Entries from Expedition Dispatches
We made it to high camp yesterday in hopes of a summit attempt today. The winds did not cooperate but tomorrow's forecast is looking good.
Please send good weather vibes our way! The team is doing great and ready for their summit attempt.
We will check in tomorrow.
RMI Guide Mike Walter
On The Map
It has been three days since Dave, Tshering, Kaji and I reached the summit of Everest. Our short and fast summit bid was a whirlwind of a climb, an exciting and tiring endeavor up and back down the mountain's upper reaches.
Leaving Camp 2 in the early hours of the 20th I was full of excitement and anticipation, eager to finally be setting out on our summit bid after so much time here on the mountain but also nervous about heading to altitudes far higher than I had been to before, uncertain of how my body would react. Within minutes of leaving Camp 2 those thoughts were pushed from my mind, replaced by nothing but pleasure: it was an incredible time to be climbing. The waning moon was still so bright that the entire Lhotse Face shone above us, our shadows stretching across the glacier of the upper Cwm. We switched off our headlamps and climbed by nothing but the light of the moon, easily making out the ice and snow features of the Face as we ascended. We managed to climb at the same rate as the moon's descent so that the moon hung just above Nuptse's Ridge, never managing to slip behind it until daylight was well upon us. Dawn found us reaching Camp 3, passing by the tents of groggy climbers just waking up for the day.
Strapping on oxygen at Camp 3 changed the game. Dave, Tshering, Dawa, Kaji and I cruised past other teams that were just leaving Camp 3. I was amazed by how much stronger I felt, even at the relatively low flow rates we were using. Before long we had crested the Yellow Band and navigated through the Geneva Spur, arriving at the South Col by late morning. Above us clouds gently swirled off of Everest's South Summit and we could pick out climbers descending from the summit. Dave spent some time explaining the route above to me, pointing out notable landmarks and their elevations and what to look for as we passing them in the dark. Soon we crawled into our tent for some much needed rest after our push up from Camp 2, now sitting a vertical mile below us.

Jobs:
1. Answer these questions about the dispatches:
(a) Where had the team arrived the day before the first entry was written?
(b) On what date did the climbers leave Camp 2 for their summit bid?
(c) At which camp did they strap on oxygen?
2. Write out the part of the dispatches that runs from "We will check" down to "mountain's upper reaches.", copying it word for word.

Provided data:

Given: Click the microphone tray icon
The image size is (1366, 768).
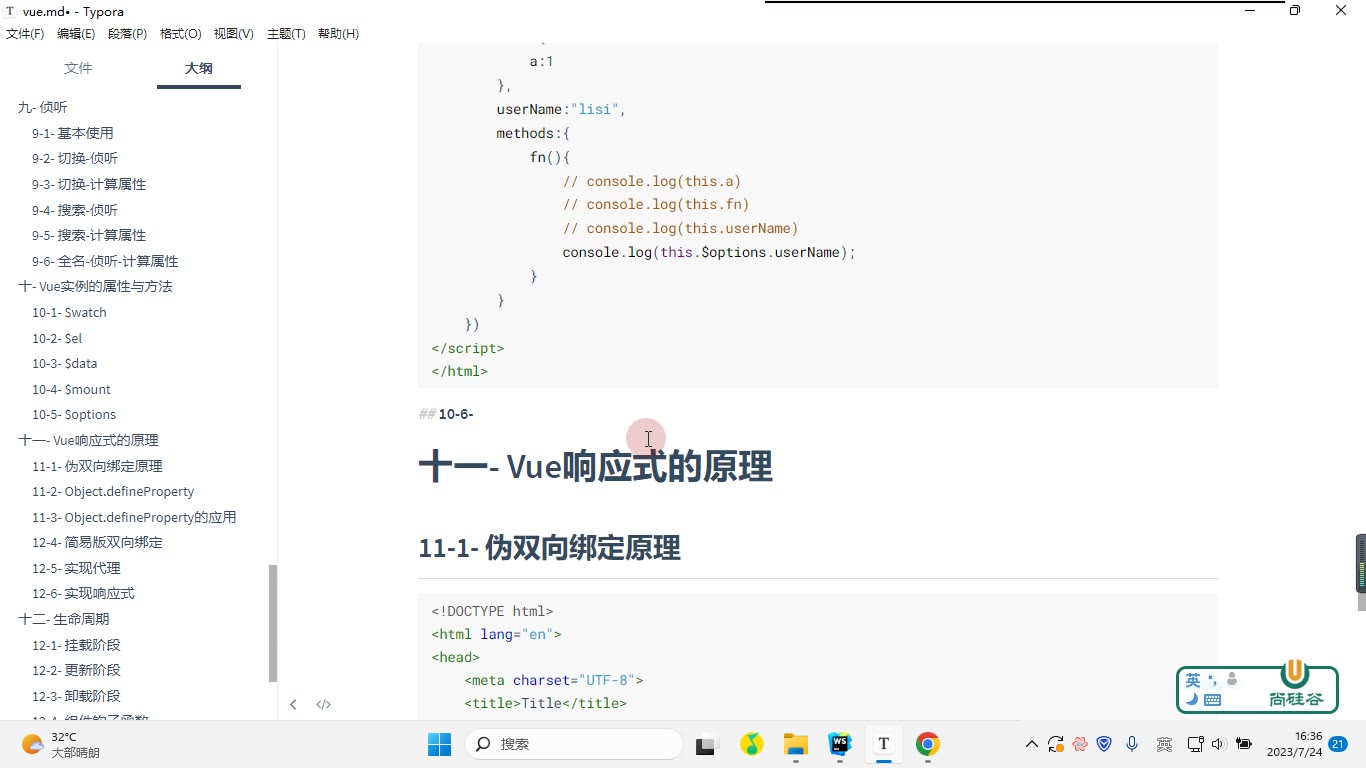Looking at the screenshot, I should point(1132,744).
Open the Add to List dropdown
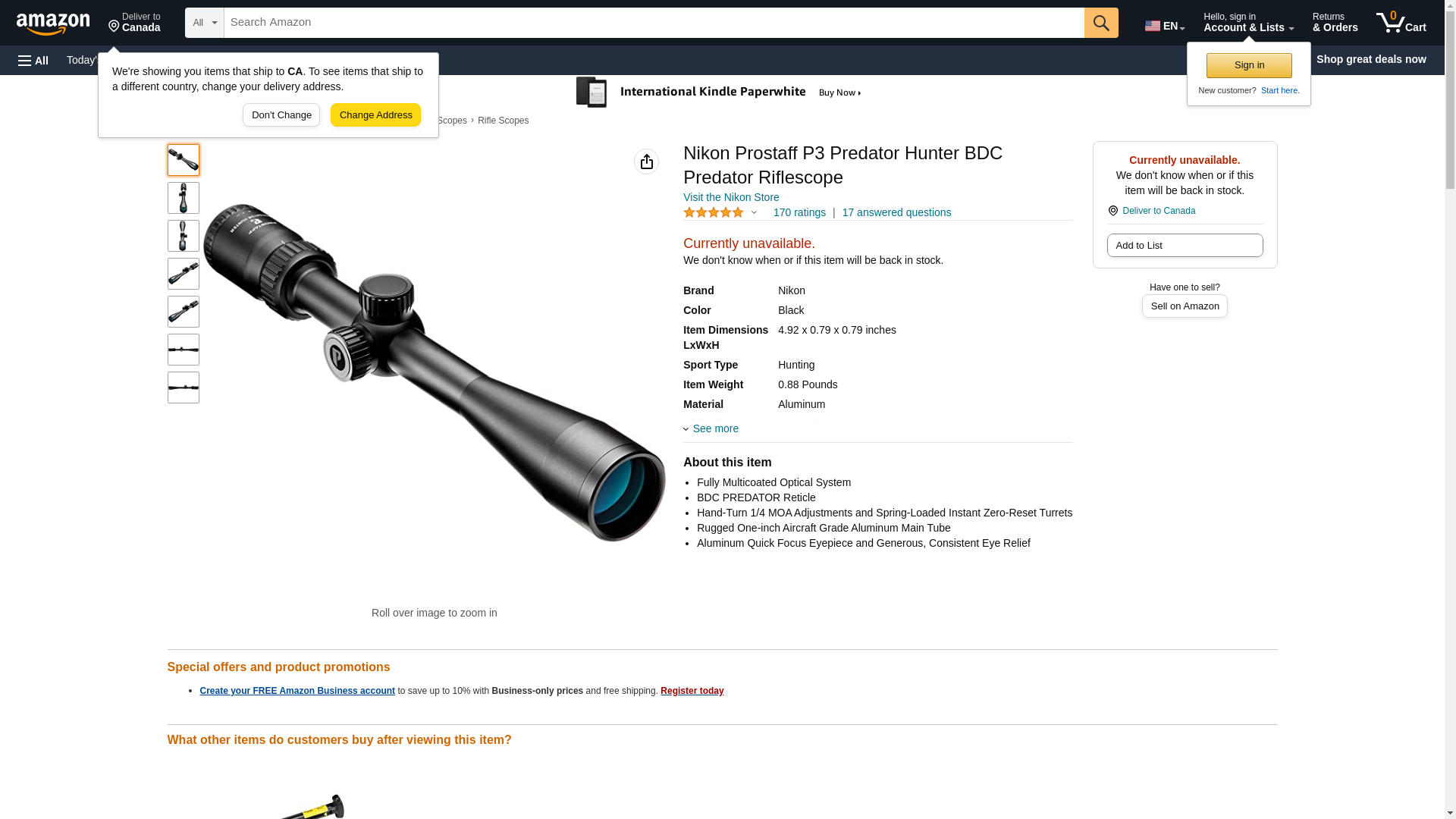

Task-by-task solutions:
1.
(a) High camp.
(b) The 20th.
(c) Camp 3.

2.
We will check in tomorrow.
RMI Guide Mike Walter
On The Map
It has been three days since Dave, Tshering, Kaji and I reached the summit of Everest. Our short and fast summit bid was a whirlwind of a climb, an exciting and tiring endeavor up and back down the mountain's upper reaches.